Data records:
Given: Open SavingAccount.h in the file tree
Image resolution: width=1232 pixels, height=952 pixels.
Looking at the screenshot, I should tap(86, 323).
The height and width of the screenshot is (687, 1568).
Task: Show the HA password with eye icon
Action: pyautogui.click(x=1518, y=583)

What to produce: Give these records as a numbered list, omitting any blank lines.

Response:
1. Given: Open SavingAccount.h in the file tree
2. Image resolution: width=1232 pixels, height=952 pixels.
3. Looking at the screenshot, I should tap(86, 323).
4. The height and width of the screenshot is (687, 1568).
5. Task: Show the HA password with eye icon
6. Action: pyautogui.click(x=1518, y=583)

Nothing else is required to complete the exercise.